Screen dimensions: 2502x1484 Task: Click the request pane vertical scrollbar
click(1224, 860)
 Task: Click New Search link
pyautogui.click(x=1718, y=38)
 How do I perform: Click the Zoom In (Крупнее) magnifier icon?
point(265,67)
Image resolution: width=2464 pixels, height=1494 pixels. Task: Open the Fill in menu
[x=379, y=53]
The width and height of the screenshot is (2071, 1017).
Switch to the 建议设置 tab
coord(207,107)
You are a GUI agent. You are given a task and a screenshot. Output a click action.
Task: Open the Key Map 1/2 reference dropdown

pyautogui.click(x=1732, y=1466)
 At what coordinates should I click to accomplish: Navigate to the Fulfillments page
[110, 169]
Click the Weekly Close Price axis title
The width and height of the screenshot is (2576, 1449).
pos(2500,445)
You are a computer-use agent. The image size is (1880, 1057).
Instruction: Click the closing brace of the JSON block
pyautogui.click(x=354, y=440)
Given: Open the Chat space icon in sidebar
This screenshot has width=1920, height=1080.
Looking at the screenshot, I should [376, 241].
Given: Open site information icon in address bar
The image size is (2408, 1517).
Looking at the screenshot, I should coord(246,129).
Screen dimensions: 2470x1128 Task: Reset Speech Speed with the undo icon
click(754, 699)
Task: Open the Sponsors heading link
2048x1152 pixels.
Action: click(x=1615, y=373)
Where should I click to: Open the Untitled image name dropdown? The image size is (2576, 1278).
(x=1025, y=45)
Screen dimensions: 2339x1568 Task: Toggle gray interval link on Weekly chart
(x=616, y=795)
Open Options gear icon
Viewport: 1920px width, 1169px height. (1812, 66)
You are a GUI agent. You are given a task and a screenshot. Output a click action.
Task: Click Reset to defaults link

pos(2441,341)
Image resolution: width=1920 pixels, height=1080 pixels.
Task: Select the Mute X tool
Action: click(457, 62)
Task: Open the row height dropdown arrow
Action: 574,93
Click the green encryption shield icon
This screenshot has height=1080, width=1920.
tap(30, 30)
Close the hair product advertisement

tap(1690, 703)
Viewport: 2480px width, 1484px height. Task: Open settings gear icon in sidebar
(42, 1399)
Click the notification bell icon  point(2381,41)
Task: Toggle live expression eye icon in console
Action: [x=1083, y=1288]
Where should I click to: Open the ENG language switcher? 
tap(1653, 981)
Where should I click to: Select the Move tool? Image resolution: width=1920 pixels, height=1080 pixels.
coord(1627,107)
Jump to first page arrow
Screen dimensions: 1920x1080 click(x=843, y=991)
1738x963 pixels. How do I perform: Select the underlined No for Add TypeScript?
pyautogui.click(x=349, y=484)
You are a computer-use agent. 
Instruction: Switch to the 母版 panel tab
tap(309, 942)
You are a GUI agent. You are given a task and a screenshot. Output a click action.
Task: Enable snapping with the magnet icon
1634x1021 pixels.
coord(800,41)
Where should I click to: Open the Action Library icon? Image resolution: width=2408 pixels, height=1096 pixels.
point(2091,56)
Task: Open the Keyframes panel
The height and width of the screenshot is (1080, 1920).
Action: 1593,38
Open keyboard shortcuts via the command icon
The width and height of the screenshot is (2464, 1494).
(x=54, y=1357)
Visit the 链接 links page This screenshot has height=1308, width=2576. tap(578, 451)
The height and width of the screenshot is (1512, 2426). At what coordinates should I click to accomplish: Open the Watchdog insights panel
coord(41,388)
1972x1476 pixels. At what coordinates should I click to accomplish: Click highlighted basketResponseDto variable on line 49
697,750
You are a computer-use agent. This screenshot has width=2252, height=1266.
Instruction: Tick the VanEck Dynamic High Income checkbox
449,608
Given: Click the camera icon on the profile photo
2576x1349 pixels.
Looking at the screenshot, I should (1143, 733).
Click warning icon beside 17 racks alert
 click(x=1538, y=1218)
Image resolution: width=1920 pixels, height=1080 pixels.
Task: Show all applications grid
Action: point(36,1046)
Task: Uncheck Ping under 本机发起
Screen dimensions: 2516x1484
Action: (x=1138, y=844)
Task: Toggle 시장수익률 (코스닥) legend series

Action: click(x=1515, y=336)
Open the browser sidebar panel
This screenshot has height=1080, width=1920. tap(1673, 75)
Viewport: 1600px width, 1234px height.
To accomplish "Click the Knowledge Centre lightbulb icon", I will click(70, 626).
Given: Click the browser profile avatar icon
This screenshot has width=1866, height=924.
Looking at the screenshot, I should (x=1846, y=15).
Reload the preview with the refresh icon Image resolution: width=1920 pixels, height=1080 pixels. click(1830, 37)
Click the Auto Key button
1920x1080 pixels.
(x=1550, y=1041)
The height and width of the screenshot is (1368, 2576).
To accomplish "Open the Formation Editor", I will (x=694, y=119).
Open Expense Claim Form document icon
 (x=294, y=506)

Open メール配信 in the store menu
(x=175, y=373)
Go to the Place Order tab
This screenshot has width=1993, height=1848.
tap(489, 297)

Instructions for the task - An exact copy of every record is what the answer must contain.

Task answer -
Screen dimensions: 2502x1484 Task: Click the request pane vertical scrollbar
click(1224, 860)
 Task: Click New Search link
pyautogui.click(x=1718, y=38)
 How do I perform: Click the Zoom In (Крупнее) magnifier icon?
point(265,67)
Image resolution: width=2464 pixels, height=1494 pixels. Task: Open the Fill in menu
[x=379, y=53]
The width and height of the screenshot is (2071, 1017).
Switch to the 建议设置 tab
coord(207,107)
You are a GUI agent. You are given a task and a screenshot. Output a click action.
Task: Open the Key Map 1/2 reference dropdown

pyautogui.click(x=1732, y=1466)
 At what coordinates should I click to accomplish: Navigate to the Fulfillments page
[110, 169]
Click the Weekly Close Price axis title
The width and height of the screenshot is (2576, 1449).
pos(2500,445)
You are a computer-use agent. The image size is (1880, 1057).
Instruction: Click the closing brace of the JSON block
pyautogui.click(x=354, y=440)
Given: Open the Chat space icon in sidebar
This screenshot has width=1920, height=1080.
Looking at the screenshot, I should [376, 241].
Given: Open site information icon in address bar
The image size is (2408, 1517).
Looking at the screenshot, I should coord(246,129).
Screen dimensions: 2470x1128 Task: Reset Speech Speed with the undo icon
click(754, 699)
Task: Open the Sponsors heading link
2048x1152 pixels.
Action: click(x=1615, y=373)
Where should I click to: Open the Untitled image name dropdown? The image size is (2576, 1278).
(x=1025, y=45)
Screen dimensions: 2339x1568 Task: Toggle gray interval link on Weekly chart
(x=616, y=795)
Open Options gear icon
Viewport: 1920px width, 1169px height. (1812, 66)
You are a GUI agent. You are given a task and a screenshot. Output a click action.
Task: Click Reset to defaults link

pos(2441,341)
Image resolution: width=1920 pixels, height=1080 pixels.
Task: Select the Mute X tool
Action: click(457, 62)
Task: Open the row height dropdown arrow
Action: 574,93
Click the green encryption shield icon
This screenshot has height=1080, width=1920.
tap(30, 30)
Close the hair product advertisement

tap(1690, 703)
Viewport: 2480px width, 1484px height. Task: Open settings gear icon in sidebar
(42, 1399)
Click the notification bell icon  point(2381,41)
Task: Toggle live expression eye icon in console
Action: [x=1083, y=1288]
Where should I click to: Open the ENG language switcher? 
tap(1653, 981)
Where should I click to: Select the Move tool? Image resolution: width=1920 pixels, height=1080 pixels.
coord(1627,107)
Jump to first page arrow
Screen dimensions: 1920x1080 click(x=843, y=991)
1738x963 pixels. How do I perform: Select the underlined No for Add TypeScript?
pyautogui.click(x=349, y=484)
You are a computer-use agent. 
Instruction: Switch to the 母版 panel tab
tap(309, 942)
You are a GUI agent. You are given a task and a screenshot. Output a click action.
Task: Enable snapping with the magnet icon
1634x1021 pixels.
coord(800,41)
Where should I click to: Open the Action Library icon? Image resolution: width=2408 pixels, height=1096 pixels.
point(2091,56)
Task: Open the Keyframes panel
The height and width of the screenshot is (1080, 1920).
Action: 1593,38
Open keyboard shortcuts via the command icon
The width and height of the screenshot is (2464, 1494).
(x=54, y=1357)
Visit the 链接 links page This screenshot has height=1308, width=2576. tap(578, 451)
The height and width of the screenshot is (1512, 2426). At what coordinates should I click to accomplish: Open the Watchdog insights panel
coord(41,388)
1972x1476 pixels. At what coordinates should I click to accomplish: Click highlighted basketResponseDto variable on line 49
697,750
You are a computer-use agent. This screenshot has width=2252, height=1266.
Instruction: Tick the VanEck Dynamic High Income checkbox
449,608
Given: Click the camera icon on the profile photo
2576x1349 pixels.
Looking at the screenshot, I should (1143, 733).
Click warning icon beside 17 racks alert
 click(x=1538, y=1218)
Image resolution: width=1920 pixels, height=1080 pixels.
Task: Show all applications grid
Action: point(36,1046)
Task: Uncheck Ping under 本机发起
Screen dimensions: 2516x1484
Action: (x=1138, y=844)
Task: Toggle 시장수익률 (코스닥) legend series

Action: click(x=1515, y=336)
Open the browser sidebar panel
This screenshot has height=1080, width=1920. tap(1673, 75)
Viewport: 1600px width, 1234px height.
To accomplish "Click the Knowledge Centre lightbulb icon", I will click(70, 626).
Given: Click the browser profile avatar icon
This screenshot has width=1866, height=924.
Looking at the screenshot, I should (x=1846, y=15).
Reload the preview with the refresh icon Image resolution: width=1920 pixels, height=1080 pixels. click(1830, 37)
Click the Auto Key button
1920x1080 pixels.
(x=1550, y=1041)
The height and width of the screenshot is (1368, 2576).
To accomplish "Open the Formation Editor", I will (x=694, y=119).
Open Expense Claim Form document icon
 (x=294, y=506)

Open メール配信 in the store menu
(x=175, y=373)
Go to the Place Order tab
This screenshot has width=1993, height=1848.
tap(489, 297)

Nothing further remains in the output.